- SUPPLIED MATERIAL
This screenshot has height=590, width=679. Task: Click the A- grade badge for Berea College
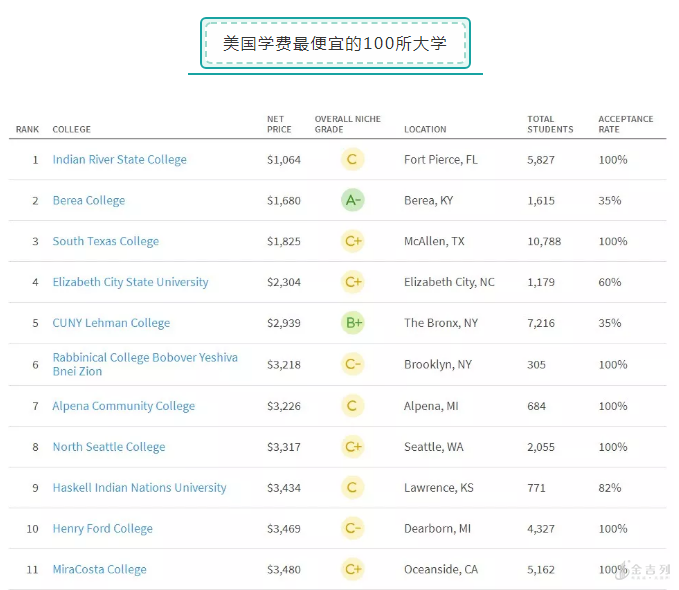351,200
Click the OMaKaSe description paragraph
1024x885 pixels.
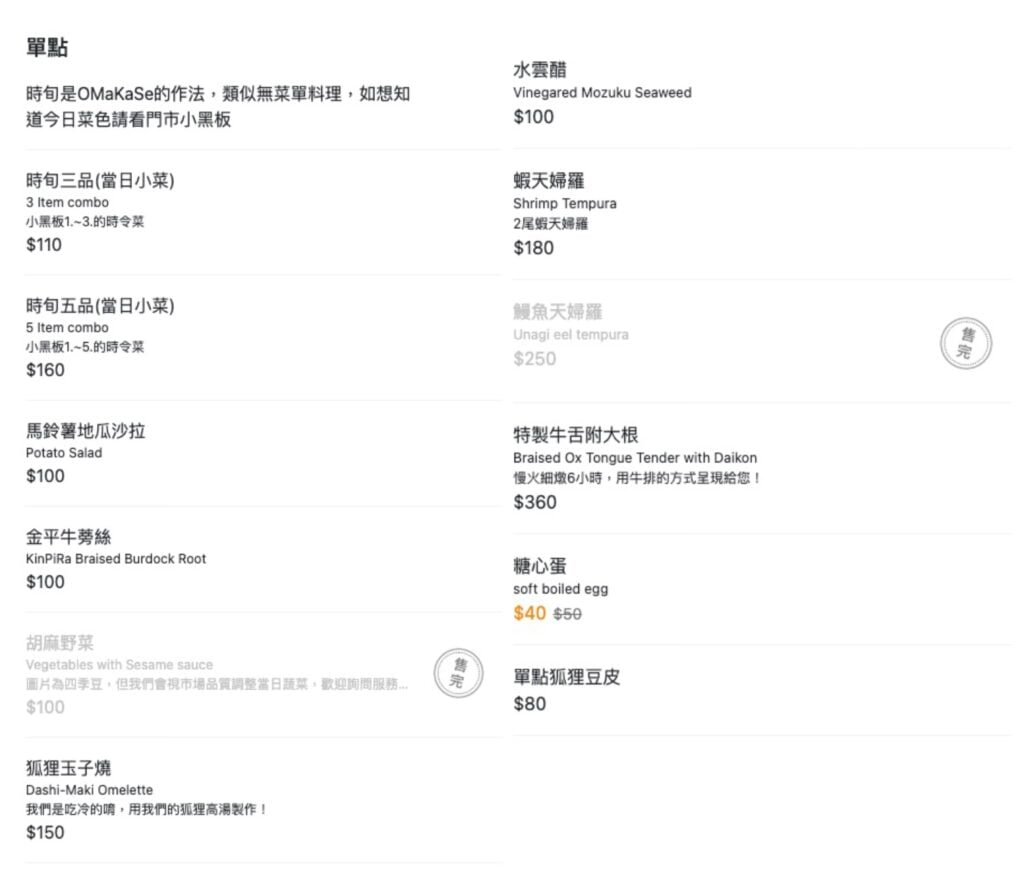(x=218, y=106)
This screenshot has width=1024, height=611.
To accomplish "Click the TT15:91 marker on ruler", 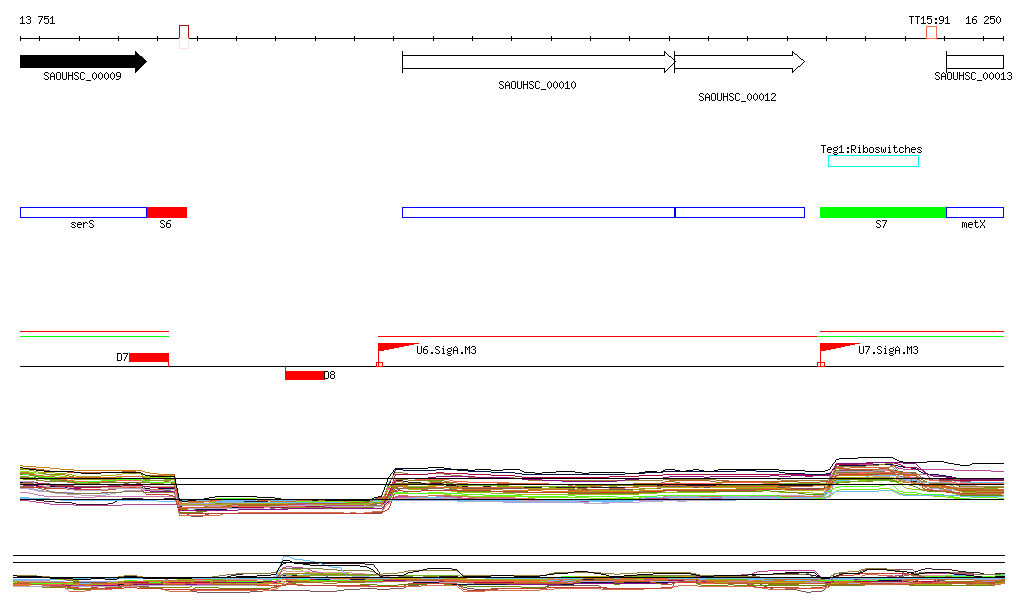I will [931, 33].
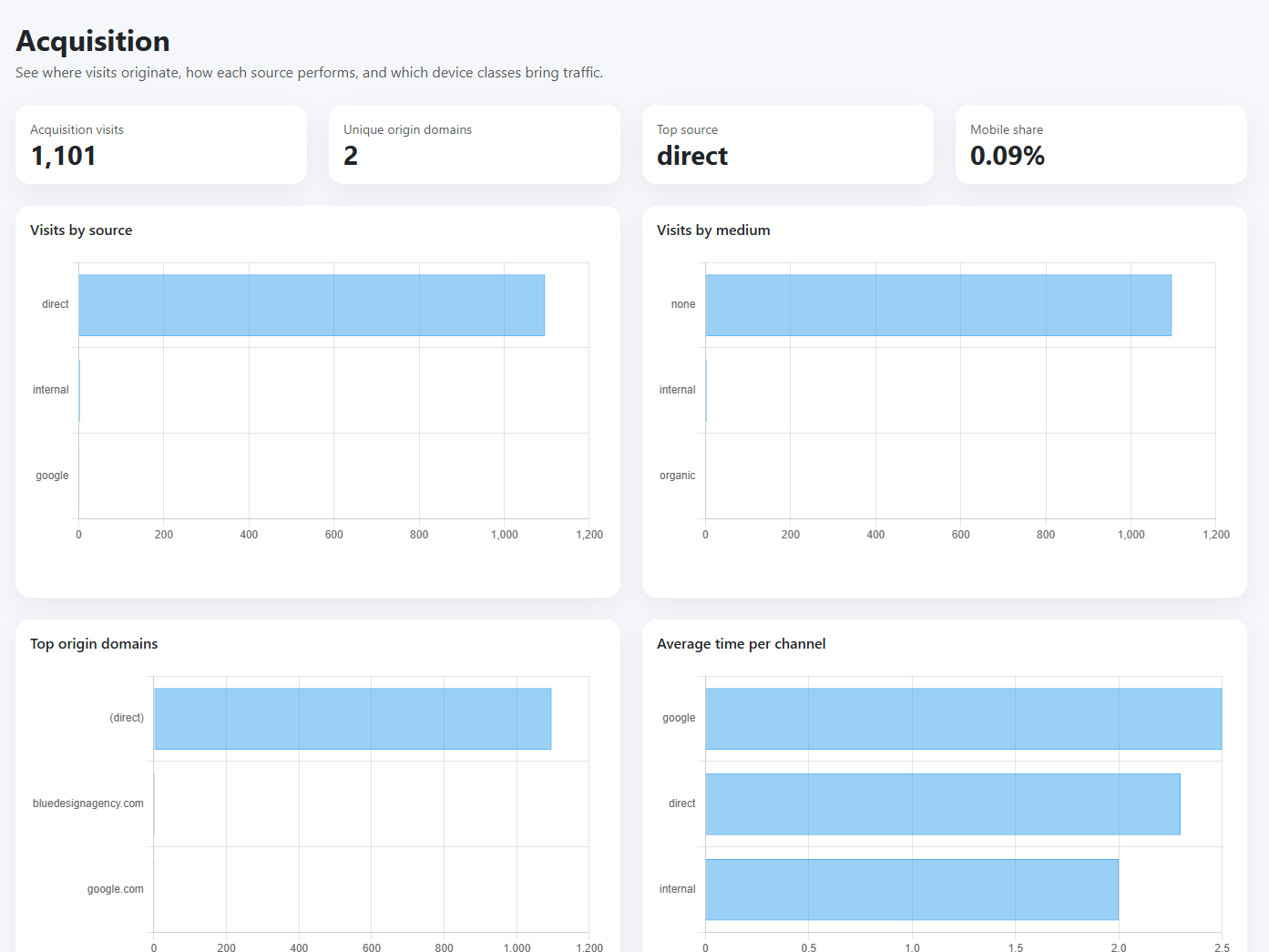Click the none bar in Visits by medium

(936, 304)
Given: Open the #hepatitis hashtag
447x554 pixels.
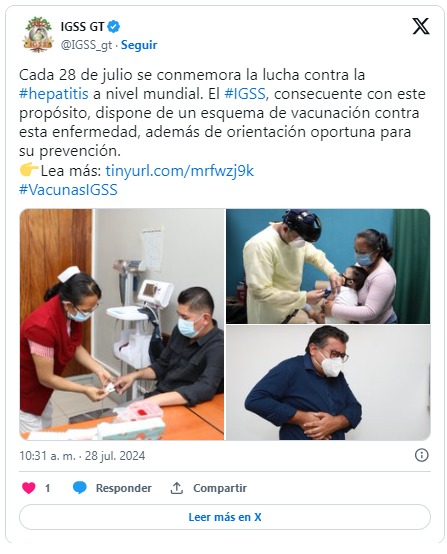Looking at the screenshot, I should 54,94.
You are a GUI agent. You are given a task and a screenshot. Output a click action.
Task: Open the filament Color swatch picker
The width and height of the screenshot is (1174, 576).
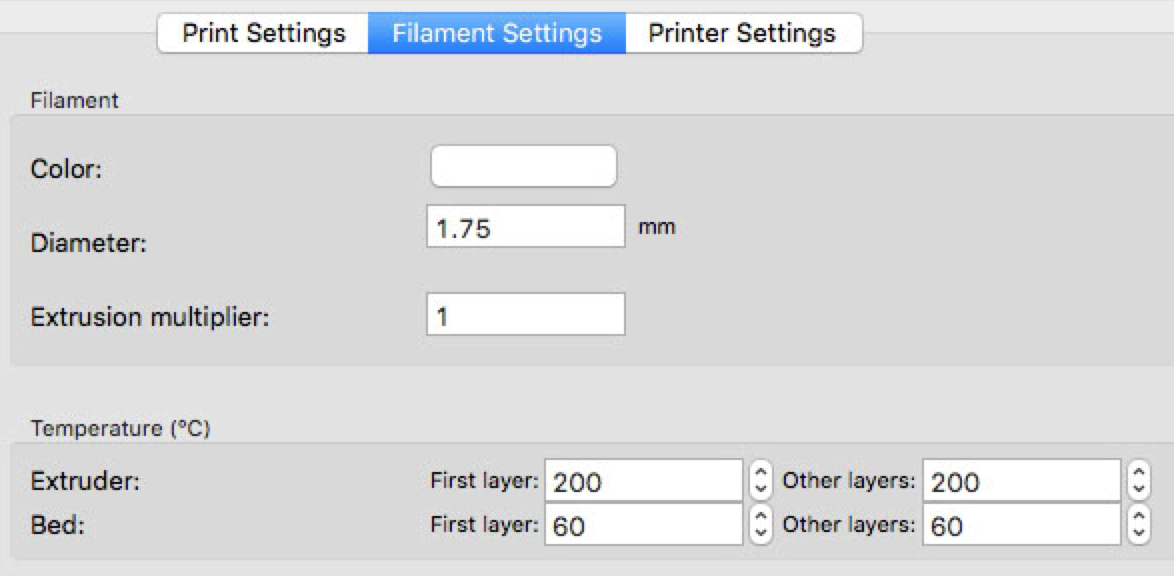point(523,166)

- WRITTEN PROBLEM
Substitute "sample" for "swatch" in the records, starting at the line that contains "You are a GUI" and ending at the end of the records, and keep everything else the same. Omit the pictures from your answer.

- ANSWER TO THIS EXERCISE
You are a GUI agent. You are given a task and a screenshot. Output a click action.
Task: Open the filament Color sample picker
The width and height of the screenshot is (1174, 576).
point(523,166)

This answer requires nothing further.